Un changement de paradigme ?

Ces analyses critiques sur la politique économique amorcée par Joe Biden restent dans le cadre de pensée du « nouveau consensus » et sont basées sur l’hypothèse qu’une économie ne peut quitter un sentier prédéterminé. Face au mur du « chômage structurel », la politique budgétaire active serait impuissante et finalement uniquement source d’inflation. Ce point de vue, s’il est dominant dans la sphère académique, n’est pas partagé par tous les macroéconomistes. (...)

certains s’interrogent depuis plusieurs années sur ce qui leur apparaît comme l’énigme de l’inflation. Cela devrait inciter les Cassandre à la prudence dans leurs prévisions alarmistes. Les causes de l’inflation, comme la relation entre l’évolution de l’activité et les prix, sont d’abord à rechercher dans les rapports économiques qu’entretiennent employeurs et travailleurs : ces derniers sont-ils en mesure de négocier des hausses de rémunérations ? Si les salaires augmentent, les entreprises décideront-elles d’accroître leur production suite à la hausse de la demande ou en profiteront-elles pour augmenter les prix et maintenir leurs marges ? Bien sûr, des augmentations de prix des matières premières peuvent jouer sur l’augmentation des prix. Mais évoquer une relation mécanique stable en tout temps entre l’activité (ou le niveau de chômage) et l’évolution des prix est vain. Aujourd’hui, en particulier suite à la dépression économique provoquée par la crise de la Covid 19, rien ne permet de justifier la crainte qu’un rebond de la demande déclenche immédiatement une hausse des salaires, puis des prix dans des économies comme celle des États-Unis ou de l’Union européenne. (...)

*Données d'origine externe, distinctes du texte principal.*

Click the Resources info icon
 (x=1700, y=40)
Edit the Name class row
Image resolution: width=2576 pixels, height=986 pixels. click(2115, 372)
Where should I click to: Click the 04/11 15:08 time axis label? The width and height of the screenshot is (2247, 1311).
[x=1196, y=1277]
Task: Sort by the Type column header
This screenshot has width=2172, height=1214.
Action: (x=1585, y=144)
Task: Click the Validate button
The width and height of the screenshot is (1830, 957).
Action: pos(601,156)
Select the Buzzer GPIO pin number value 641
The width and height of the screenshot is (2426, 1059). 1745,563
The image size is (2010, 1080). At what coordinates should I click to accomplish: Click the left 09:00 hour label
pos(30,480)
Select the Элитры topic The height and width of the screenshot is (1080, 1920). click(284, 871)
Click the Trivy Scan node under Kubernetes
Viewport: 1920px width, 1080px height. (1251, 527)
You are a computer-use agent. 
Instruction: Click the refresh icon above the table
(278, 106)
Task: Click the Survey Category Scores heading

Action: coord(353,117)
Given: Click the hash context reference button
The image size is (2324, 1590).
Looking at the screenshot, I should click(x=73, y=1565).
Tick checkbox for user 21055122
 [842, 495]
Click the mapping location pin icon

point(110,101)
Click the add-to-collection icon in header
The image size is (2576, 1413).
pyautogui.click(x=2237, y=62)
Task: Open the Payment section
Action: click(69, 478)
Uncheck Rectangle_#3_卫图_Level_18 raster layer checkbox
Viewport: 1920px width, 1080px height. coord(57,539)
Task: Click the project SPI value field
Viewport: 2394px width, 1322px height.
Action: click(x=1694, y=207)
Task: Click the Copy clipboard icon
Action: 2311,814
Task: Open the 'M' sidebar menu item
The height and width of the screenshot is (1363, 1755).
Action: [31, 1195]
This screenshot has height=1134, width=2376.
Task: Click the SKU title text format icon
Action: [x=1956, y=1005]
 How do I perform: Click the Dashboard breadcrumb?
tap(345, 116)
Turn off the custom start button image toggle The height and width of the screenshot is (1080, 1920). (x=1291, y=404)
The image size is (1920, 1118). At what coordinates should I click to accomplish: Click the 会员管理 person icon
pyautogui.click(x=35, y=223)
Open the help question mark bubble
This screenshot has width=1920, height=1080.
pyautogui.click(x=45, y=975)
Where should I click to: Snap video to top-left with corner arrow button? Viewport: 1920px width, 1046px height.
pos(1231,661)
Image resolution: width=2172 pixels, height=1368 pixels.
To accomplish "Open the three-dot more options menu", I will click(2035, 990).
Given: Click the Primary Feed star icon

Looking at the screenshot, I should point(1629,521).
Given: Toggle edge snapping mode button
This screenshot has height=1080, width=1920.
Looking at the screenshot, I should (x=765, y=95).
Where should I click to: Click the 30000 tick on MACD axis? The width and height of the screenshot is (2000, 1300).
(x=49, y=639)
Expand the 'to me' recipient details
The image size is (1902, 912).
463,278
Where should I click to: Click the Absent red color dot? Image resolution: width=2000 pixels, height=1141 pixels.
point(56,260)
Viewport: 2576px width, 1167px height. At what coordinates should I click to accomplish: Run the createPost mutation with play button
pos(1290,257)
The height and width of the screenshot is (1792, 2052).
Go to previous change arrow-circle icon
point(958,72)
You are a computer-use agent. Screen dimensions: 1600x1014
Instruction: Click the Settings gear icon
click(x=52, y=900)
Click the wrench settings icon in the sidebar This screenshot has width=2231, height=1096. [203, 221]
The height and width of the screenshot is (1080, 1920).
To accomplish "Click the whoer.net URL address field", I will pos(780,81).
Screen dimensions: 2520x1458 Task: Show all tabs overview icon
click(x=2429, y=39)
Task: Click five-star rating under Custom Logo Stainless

Retrouver à court terme des boucles inflationnistes comme celles observées dans les pays développés dans les années 1970 semble impossible avant plusieurs années au moins. Le contexte actuel est très différent (...)

En fait, la fable qu’on nous conte est bien connue. Nous sommes dans une situation où l’on agite le spectre de l’inflation pour justifier des politiques économiques restrictives (ou pour renoncer à établir des politiques économiques visant d’autres objectifs que la seule stabilité des prix), comme cela est régulièrement fait depuis les années 1980. Si on peut s’amuser à se faire peur en se racontant des histoires de fantômes, on ne devrait pas le faire quand il est question de politique économique. Et surtout pas dans la situation actuelle qui rend nécessaire une bifurcation économique, sociale et écologique, dont l’impératif a encore été accru par la crise sanitaire. Cette bifurcation ne peut être amorcée si le cadre de pensée en économie comme les canons institutionnels de la politique économique ne sont pas modifiés. La politique budgétaire annoncée par Joe Biden est un premier pas nécessaire vers cette évolution. Il ne faudrait pas renoncer à avancer à cause de la peur du fantôme de l’inflation. (...)

Il ne faut donc pas se tromper de débat : une politique budgétaire active est absolument nécessaire face aux enjeux contemporains, et Joe Biden ne devrait pas renoncer à mobiliser cet instrument par crainte de l’inflation.